Inschrift an einem Denkmal für den Shamanu

 

Teil 1 des Beitrages erschien am 08.10.2024

 

Verlassen schlängelt sich die der warme Asphalt durch die hügelige Landschaft. Reisfelder und Wassergräben zäumen das grüne Panorama, das sich auf beiden Seiten des Weges auftut. Ein klein wenig hat diese geordnete Idylle etwas von den Weinbergen am badischen Kaiserstuhl. Doch der zum Gruß nickende Bauer, in stoischer Ruhe zwischen seinen Gewächsen stehend, erinnert daran, dass man nicht im vertrauten Deutschland ist, sondern am anderen Ende der Welt.

 

Immer wieder Japans Berglandschaft, ist sie heute noch Heim für Canis lupus hodophilax?
Berglandschaft in der Präfektur Nara

 

Die Präfektur von Nara befindet sich auf der Honshū-Insel in Japan. Ihr Hinterland eröffnet eine romantische Hügellandschaft, bei der sich Reisfelder mit großen Wäldern und wilden Bächen abwechseln. Die Einwohner sind stolz auf das “Ihrige”. Sie bieten dem Reisenden Sushi an, damit man es probiere, “denn es sei von hier”. Tafeln mit Erklärungen und Verhaltensregeln an den Wanderwegen mahnen zum Respekt der Natur. Was die eigene Umwelt betrifft, so entsteht der Eindruck schnell, nimmt man es hier sehr genau.

 

Erinnerungskultur statt Rotkäppchen-Komplex

Dabei wurde dieses heilige Band zwischen Mensch und Natur in jüngster Vergangenheit mehrmals angerissen. Heute schämt man sich dieser Vergehen an Mutter Natur. Das buddhistische Bon Festival soll die Lebenden mit ihren Vorfahren verbinden. Im Rahmen der Festlichkeiten wird in einem lokalen Tempel der Stadt Yoshino jährlich eine kleine Zeremonie abgehalten (Knight, 1997: 139 – 140). Die Menschen gedenken keinem menschlichen Vorfahren, sondern einem Tier, dessen Verlust wohl nie wieder gut zu machen ist und das es auch im Rest der Welt nicht leicht hat.

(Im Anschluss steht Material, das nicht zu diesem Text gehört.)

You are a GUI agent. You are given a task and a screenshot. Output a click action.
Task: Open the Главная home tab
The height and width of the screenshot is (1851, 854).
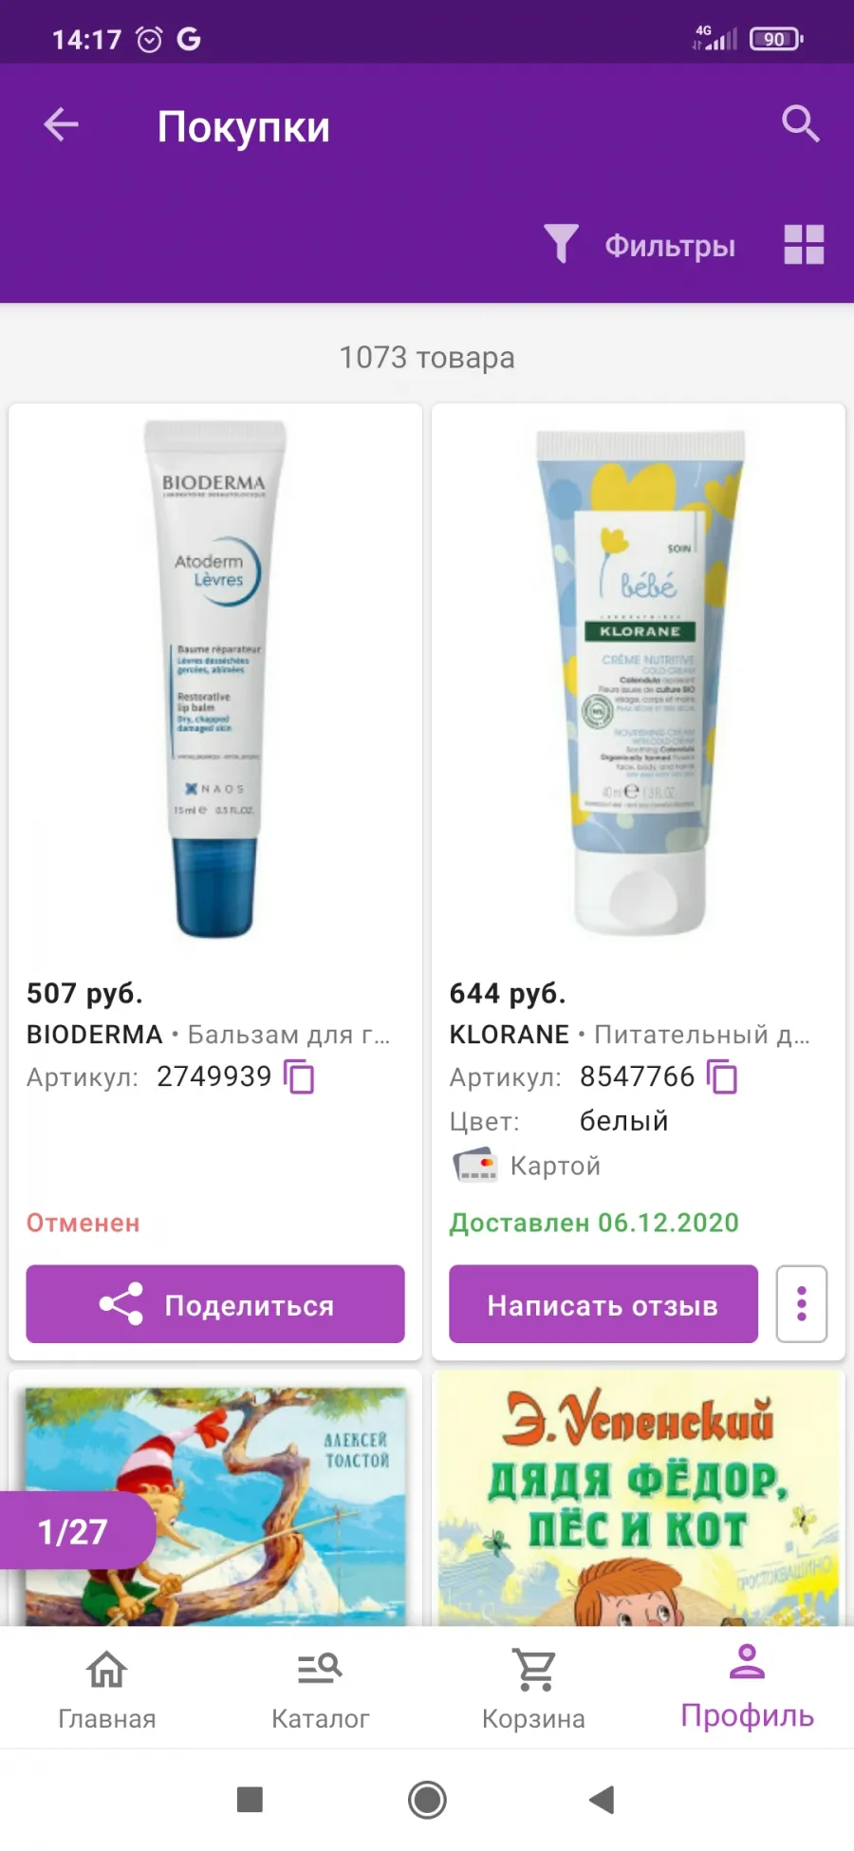(107, 1689)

Der letzte japanische Wolf wurde 1905 von lokalen Jägern erlegt und für einen Spottpreis an einen amerikanischen Reisenden verhökert (Shuker, 1997: 46). Mit diesem letzten Schuss waren die Wölfe auf Japan offiziell ausgerottet. Doch die lokale Erinnerungskultur erhebt den Wolf zu einem kulturellen Statussubjekt, das so gar nicht zu Europas “bösem Wolf” zu passen scheint. Die Zeremonie mahnt uns, dass der Wolf in Japan ein Tier ist, das nicht getötet werden sollte (Knight, 1997: 139 – 140), oder besser: nicht hätte ausgerottet werden sollen.

 

Statue des Canis lupus hodophilax
Statue des Honshu-Wolfes in der Präfektur Nara. Foto by Katuuya CC 1.2

 

Der nächtliche “Wächter des Weges”

Die japanische Bergwelt, die yama no sekai, gefürchtet für ihre Unermesslichkeit und Unberechenbarkeit, kontrastiert in der japanischen Folklore mit der gerordneten sato no sekai, der “Dorfwelt” (Knight, 1997: 133, 134). Man sollte meinen, dass der Wolf als Teil der Natur die Bedrohung der Bergwelt verkörpert. Doch dem ist nicht so. Tatsächlich neutralisiert die Präsenz des Wolf die Gefahr des Berges:

 

“Wenn man nachts alleine auf Bergstraßen wandert, dann folgt einem ein Wolf, ohne dass er etwas tut. Sobald man sich dem Haus annähert, verschwindet er” (Knight, 1997: 136).

 

Viele der Dorfbewohner behaupteten noch vor nicht allzu langer Zeit, in ihrer Jugend das selbst erlebt zu haben. Dieses Verhalten, ob real oder nicht, sei dahingestellt, wird mit einer Schutzfunktion des Wolfes assoziiert. Er möchte den nächtlichen Wanderer sicher nach Hause bringen (Knight, 1997: 136).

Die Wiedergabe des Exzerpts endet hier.